Anyone care to explain why there's such a big difference between a GPU and a CPU? I keep hearing how GPU's are this and that much faster than a CPU at calculations like graphics, physics and such, so naturally I assume there's a big difference that makes us still chose the x86 and x64 CPUs as the main processors of a PC. What are the limitations; why can't just the libraries be ported for GPUs instead of CPUs and why don't we then just run all calculations on a GPU, if they are anything from 2 to 50 times faster?
:)
It just seems to me that if a graphics card can calculate physics then it would also be able to do pretty much all the same types of calculations that a regular CPU can do, but I am obviously missing a big part of it.
Experts, continue!
They should test physics systems with spheres on irregular ground, with uneven μ (coefficient of kinetic friction), and changing wind.
Those are the kind of problems that force programmers to use approximations when using a physics engine.
The next step is really abstracting the physics from the development, not having pretty water.
That's exactly why I'm skeptical of CUDA in general.
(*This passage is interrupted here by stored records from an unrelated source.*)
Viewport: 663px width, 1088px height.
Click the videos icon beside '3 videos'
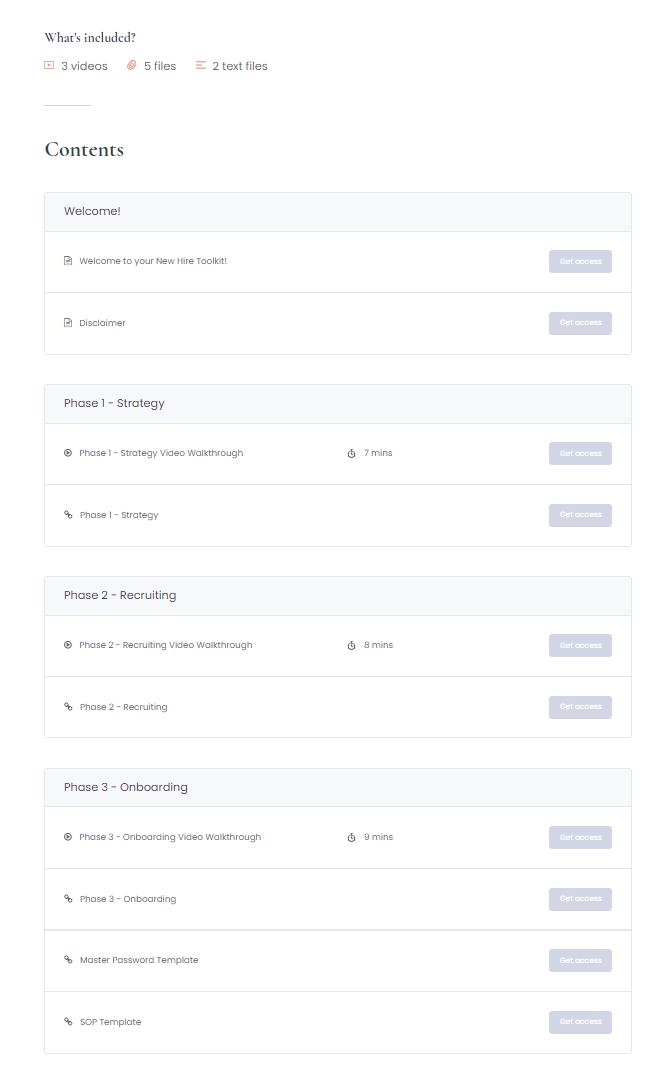pos(49,66)
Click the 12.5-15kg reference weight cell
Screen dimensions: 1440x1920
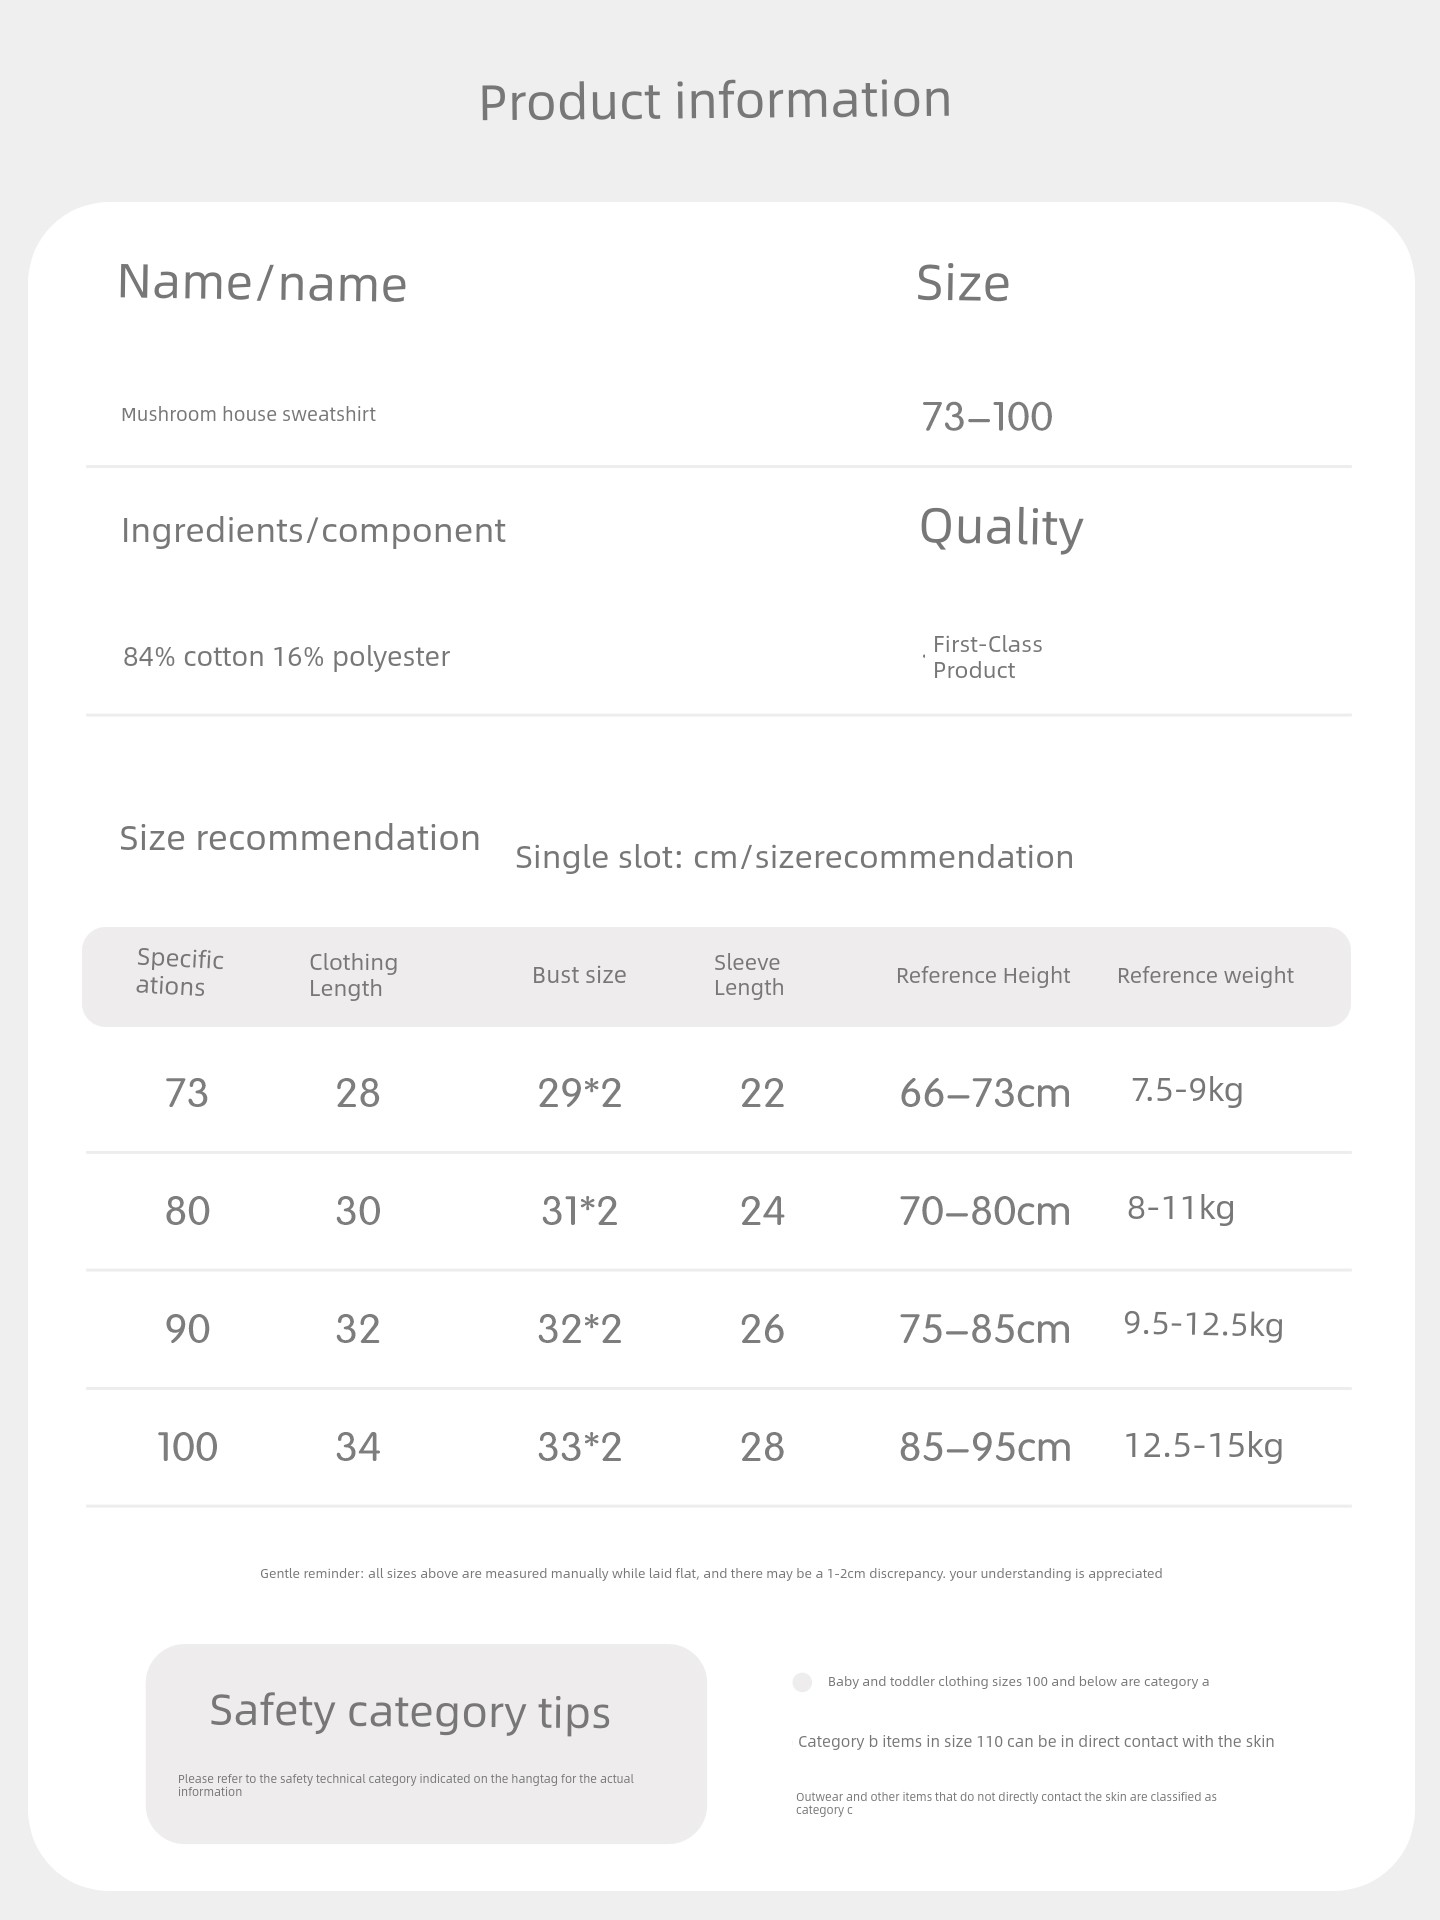point(1204,1445)
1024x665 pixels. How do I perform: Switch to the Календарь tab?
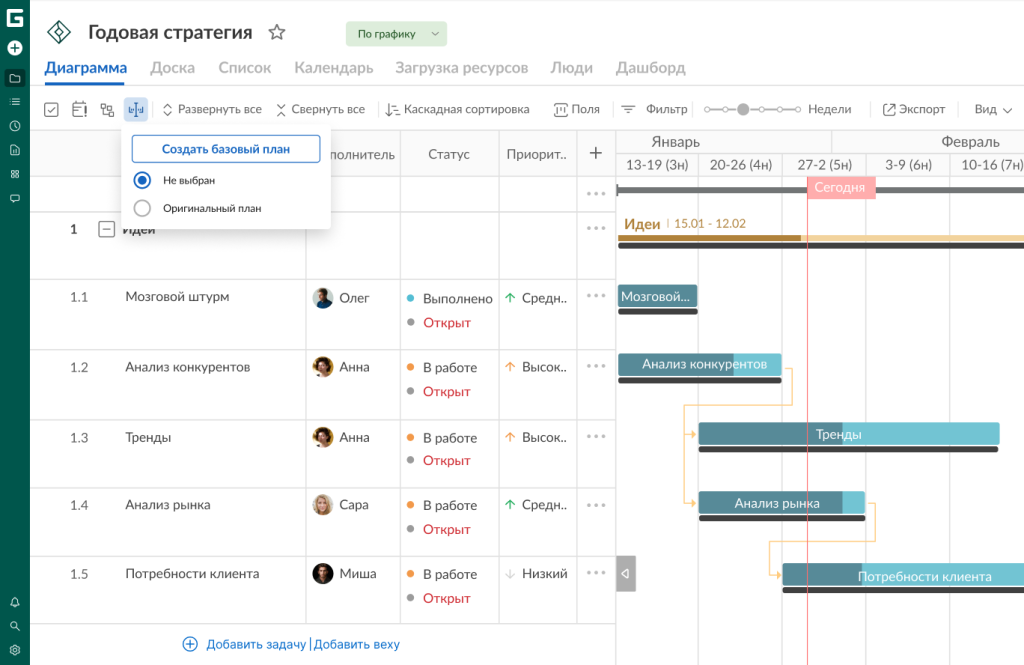coord(333,68)
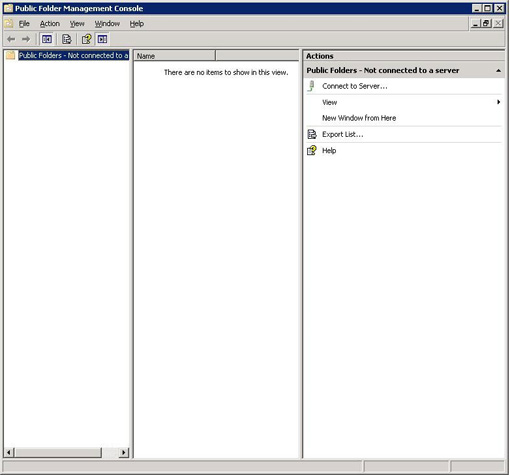
Task: Click the Help icon in Actions pane
Action: (312, 150)
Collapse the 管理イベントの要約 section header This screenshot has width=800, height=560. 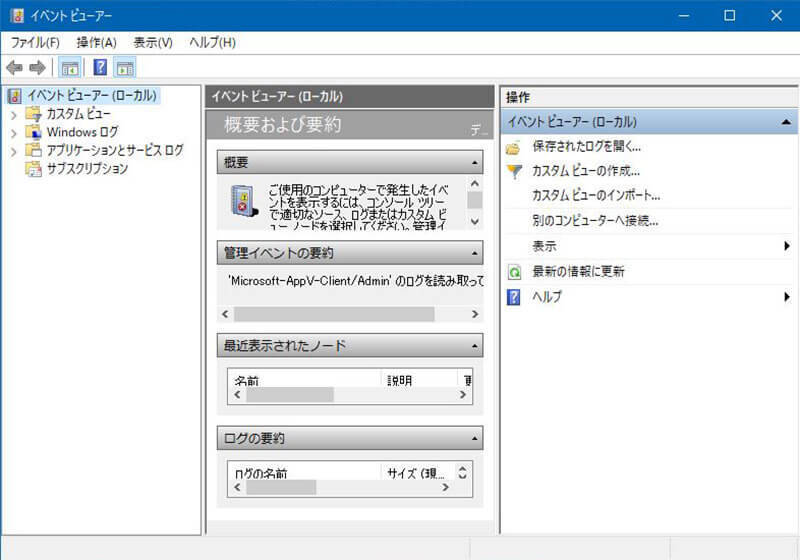pos(474,253)
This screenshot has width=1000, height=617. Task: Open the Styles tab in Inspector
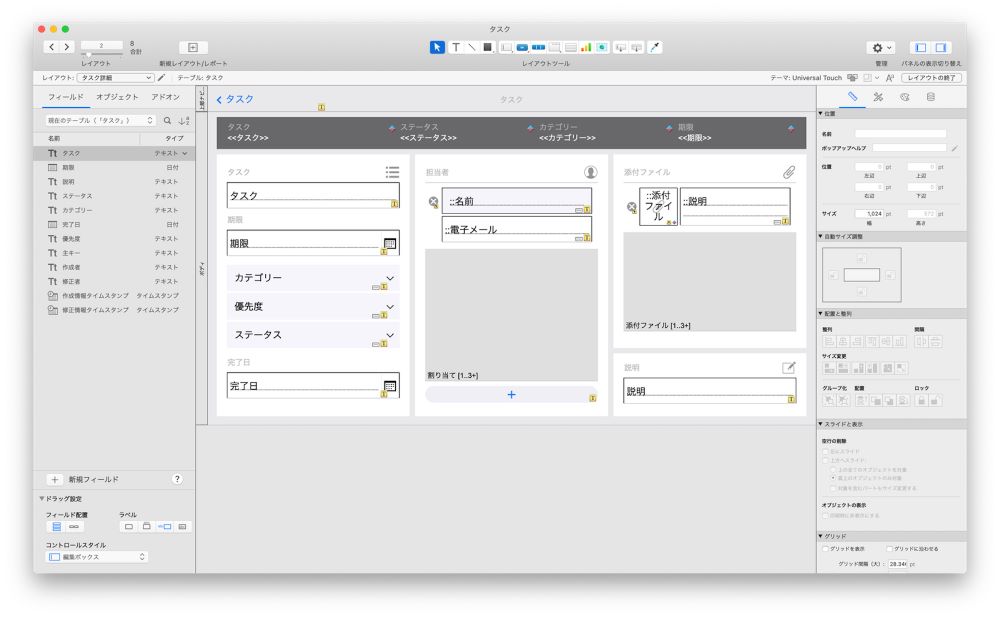pyautogui.click(x=877, y=97)
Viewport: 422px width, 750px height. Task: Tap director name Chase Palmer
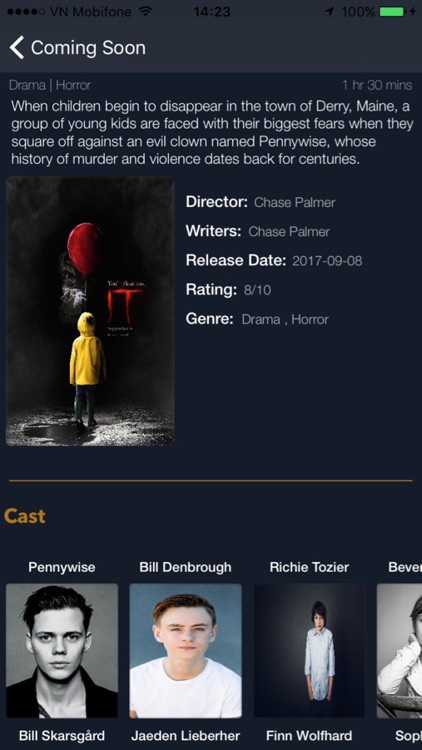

Rendering graphics is one of those "embarrassingly parallel" operations, where for every frame rendered, each triangle, vertex, and pixel is independent of the others. I don't know much about physics processing, but I'm guessing it's the same. Simply throwing say, 4x more hardware at the problem gives you pretty much the ideal 4x speedup. Once you introduce random data dependencies into the problem, though, parallelization is much harder and you don't get the same speedups.
There are a lot of easily-parallelizable problems out there, which is great...but then again, there are a lot of not-so-easily-parallelizable problems out there too. I don't think CUDA would do any better than a general-purpose CPU on the latter class of problems.